Further, the ball milling solvent is organic solution such as normal hexane, gasoline, absolute ethyl alcohol and heptane, and 0.1-1% of oleic acid and 0.1-2% of anhydrous phosphoric acid relative to the weight of the magnetic powder to be processed are added into the organic solution; the magnetic powder comprises magnetic powder with hard and brittle characteristics such as neodymium iron boron, samarium iron nitrogen, samarium iron carbon, samarium cobalt, aluminum nickel cobalt and iron nitride.

Further, the grinding beads account for 70% -80% of the volume of the refining cavity; the grinding beads are selected from zirconia, alumina, stainless steel.
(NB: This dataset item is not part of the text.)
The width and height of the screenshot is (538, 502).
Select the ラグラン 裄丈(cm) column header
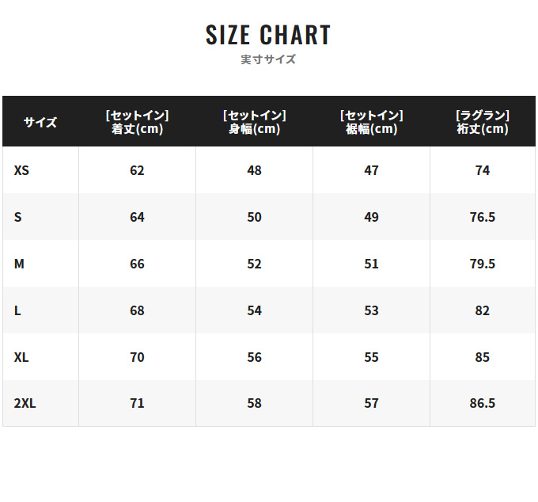483,122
(III) advantageous effects

The invention provides a method and a device for continuously refining and grading magnetic powder. The method has the following beneficial effects:

(1) the traditional ball milling method is to load magnetic powder into a ball milling device, and take out the magnetic powder after ball milling for a period of time to separate the magnetic powder from a solvent, and is an intermittent refining method, wherein the ball milling working time of several hours is usually required for realizing that the average particle size meets the size requirement, and two kinds of magnetic powder which are too thin and too thick and do not conform to the size are usually generated at the same time, so that the normal distribution of the size of the magnetic powder is very discrete; by adopting the device, the fine magnetic powder reaching the particle size only needs several seconds from the feeding hole to the discharging hole, and the two-stage separation of the screen and the vibrating screen in the refining cavity is realized by ball milling, so that the fine magnetic powder reaching the size requirement can be effectively and directly separated and collected, the problem that the magnetic powder reaching the particle size is repeatedly ball milled and is excessively fine in the traditional ball milling process is avoided, and the normal distribution of the size of the refined and classified magnetic powder is very concentrated.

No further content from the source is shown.